Dataset entries:
..............................

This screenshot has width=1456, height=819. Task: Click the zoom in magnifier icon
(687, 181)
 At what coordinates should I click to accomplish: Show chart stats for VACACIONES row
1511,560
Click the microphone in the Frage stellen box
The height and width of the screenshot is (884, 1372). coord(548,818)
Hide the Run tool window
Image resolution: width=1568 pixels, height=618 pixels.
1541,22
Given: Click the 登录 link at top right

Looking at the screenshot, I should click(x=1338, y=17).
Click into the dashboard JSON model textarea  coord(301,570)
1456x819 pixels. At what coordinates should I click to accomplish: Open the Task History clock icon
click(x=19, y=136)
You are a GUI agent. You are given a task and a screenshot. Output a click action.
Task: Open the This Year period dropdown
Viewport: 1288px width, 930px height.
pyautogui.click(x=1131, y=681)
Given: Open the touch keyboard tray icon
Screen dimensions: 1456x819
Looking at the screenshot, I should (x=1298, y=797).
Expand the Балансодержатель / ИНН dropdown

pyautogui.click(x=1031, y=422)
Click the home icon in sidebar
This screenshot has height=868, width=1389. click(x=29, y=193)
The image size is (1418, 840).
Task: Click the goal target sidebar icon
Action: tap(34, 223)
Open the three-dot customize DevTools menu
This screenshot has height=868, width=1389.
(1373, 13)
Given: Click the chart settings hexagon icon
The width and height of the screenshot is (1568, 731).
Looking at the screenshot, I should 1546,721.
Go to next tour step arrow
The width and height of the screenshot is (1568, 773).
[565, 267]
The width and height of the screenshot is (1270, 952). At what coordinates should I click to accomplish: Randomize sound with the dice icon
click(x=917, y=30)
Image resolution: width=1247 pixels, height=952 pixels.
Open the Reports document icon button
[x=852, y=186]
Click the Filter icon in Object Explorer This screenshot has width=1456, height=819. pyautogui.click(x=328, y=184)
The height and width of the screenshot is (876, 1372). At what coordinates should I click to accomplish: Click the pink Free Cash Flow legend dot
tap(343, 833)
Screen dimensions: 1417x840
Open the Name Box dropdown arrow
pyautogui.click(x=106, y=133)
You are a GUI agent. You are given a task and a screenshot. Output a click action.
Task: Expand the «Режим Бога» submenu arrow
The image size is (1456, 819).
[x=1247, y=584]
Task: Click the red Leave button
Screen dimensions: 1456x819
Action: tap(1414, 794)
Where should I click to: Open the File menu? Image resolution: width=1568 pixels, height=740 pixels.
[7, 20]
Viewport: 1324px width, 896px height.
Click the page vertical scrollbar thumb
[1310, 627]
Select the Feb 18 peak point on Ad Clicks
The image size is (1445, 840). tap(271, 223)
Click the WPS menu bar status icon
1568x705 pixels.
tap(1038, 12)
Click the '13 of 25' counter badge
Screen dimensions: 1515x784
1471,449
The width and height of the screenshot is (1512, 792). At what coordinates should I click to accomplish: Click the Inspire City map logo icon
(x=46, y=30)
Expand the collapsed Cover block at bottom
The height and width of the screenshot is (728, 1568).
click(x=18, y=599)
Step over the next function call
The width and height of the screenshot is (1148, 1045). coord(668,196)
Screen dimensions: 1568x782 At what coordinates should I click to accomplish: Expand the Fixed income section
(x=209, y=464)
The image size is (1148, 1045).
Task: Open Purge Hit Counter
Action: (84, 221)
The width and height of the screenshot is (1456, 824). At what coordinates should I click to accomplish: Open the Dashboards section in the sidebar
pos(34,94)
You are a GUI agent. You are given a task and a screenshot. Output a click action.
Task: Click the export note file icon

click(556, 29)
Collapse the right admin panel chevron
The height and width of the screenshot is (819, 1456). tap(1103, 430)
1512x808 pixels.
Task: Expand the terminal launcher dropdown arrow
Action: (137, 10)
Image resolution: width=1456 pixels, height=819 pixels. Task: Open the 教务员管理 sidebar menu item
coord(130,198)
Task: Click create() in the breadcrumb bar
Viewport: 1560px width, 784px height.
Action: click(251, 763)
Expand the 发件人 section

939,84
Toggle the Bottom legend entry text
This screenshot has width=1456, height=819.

..............................

Write the entries above out again. Match them exactly.

This screenshot has width=1456, height=819. Task: Click the zoom in magnifier icon
(687, 181)
 At what coordinates should I click to accomplish: Show chart stats for VACACIONES row
1511,560
Click the microphone in the Frage stellen box
The height and width of the screenshot is (884, 1372). coord(548,818)
Hide the Run tool window
Image resolution: width=1568 pixels, height=618 pixels.
1541,22
Given: Click the 登录 link at top right

Looking at the screenshot, I should click(x=1338, y=17).
Click into the dashboard JSON model textarea  coord(301,570)
1456x819 pixels. At what coordinates should I click to accomplish: Open the Task History clock icon
click(x=19, y=136)
You are a GUI agent. You are given a task and a screenshot. Output a click action.
Task: Open the This Year period dropdown
Viewport: 1288px width, 930px height.
pyautogui.click(x=1131, y=681)
Given: Open the touch keyboard tray icon
Screen dimensions: 1456x819
Looking at the screenshot, I should (x=1298, y=797).
Expand the Балансодержатель / ИНН dropdown

pyautogui.click(x=1031, y=422)
Click the home icon in sidebar
This screenshot has height=868, width=1389. click(x=29, y=193)
The image size is (1418, 840).
Task: Click the goal target sidebar icon
Action: tap(34, 223)
Open the three-dot customize DevTools menu
This screenshot has height=868, width=1389.
(1373, 13)
Given: Click the chart settings hexagon icon
The width and height of the screenshot is (1568, 731).
Looking at the screenshot, I should 1546,721.
Go to next tour step arrow
The width and height of the screenshot is (1568, 773).
[565, 267]
The width and height of the screenshot is (1270, 952). At what coordinates should I click to accomplish: Randomize sound with the dice icon
click(x=917, y=30)
Image resolution: width=1247 pixels, height=952 pixels.
Open the Reports document icon button
[x=852, y=186]
Click the Filter icon in Object Explorer This screenshot has width=1456, height=819. pyautogui.click(x=328, y=184)
The height and width of the screenshot is (876, 1372). At what coordinates should I click to accomplish: Click the pink Free Cash Flow legend dot
tap(343, 833)
Screen dimensions: 1417x840
Open the Name Box dropdown arrow
pyautogui.click(x=106, y=133)
You are a GUI agent. You are given a task and a screenshot. Output a click action.
Task: Expand the «Режим Бога» submenu arrow
The image size is (1456, 819).
[x=1247, y=584]
Task: Click the red Leave button
Screen dimensions: 1456x819
Action: tap(1414, 794)
Where should I click to: Open the File menu? Image resolution: width=1568 pixels, height=740 pixels.
[7, 20]
Viewport: 1324px width, 896px height.
Click the page vertical scrollbar thumb
[1310, 627]
Select the Feb 18 peak point on Ad Clicks
The image size is (1445, 840). tap(271, 223)
Click the WPS menu bar status icon
1568x705 pixels.
tap(1038, 12)
Click the '13 of 25' counter badge
Screen dimensions: 1515x784
1471,449
The width and height of the screenshot is (1512, 792). At what coordinates should I click to accomplish: Click the Inspire City map logo icon
(x=46, y=30)
Expand the collapsed Cover block at bottom
The height and width of the screenshot is (728, 1568).
click(x=18, y=599)
Step over the next function call
The width and height of the screenshot is (1148, 1045). coord(668,196)
Screen dimensions: 1568x782 At what coordinates should I click to accomplish: Expand the Fixed income section
(x=209, y=464)
The image size is (1148, 1045).
Task: Open Purge Hit Counter
Action: (84, 221)
The width and height of the screenshot is (1456, 824). At what coordinates should I click to accomplish: Open the Dashboards section in the sidebar
pos(34,94)
You are a GUI agent. You are given a task and a screenshot. Output a click action.
Task: Click the export note file icon

click(556, 29)
Collapse the right admin panel chevron
The height and width of the screenshot is (819, 1456). tap(1103, 430)
1512x808 pixels.
Task: Expand the terminal launcher dropdown arrow
Action: (137, 10)
Image resolution: width=1456 pixels, height=819 pixels. Task: Open the 教务员管理 sidebar menu item
coord(130,198)
Task: Click create() in the breadcrumb bar
Viewport: 1560px width, 784px height.
Action: click(251, 763)
Expand the 发件人 section

939,84
Toggle the Bottom legend entry text
This screenshot has width=1456, height=819.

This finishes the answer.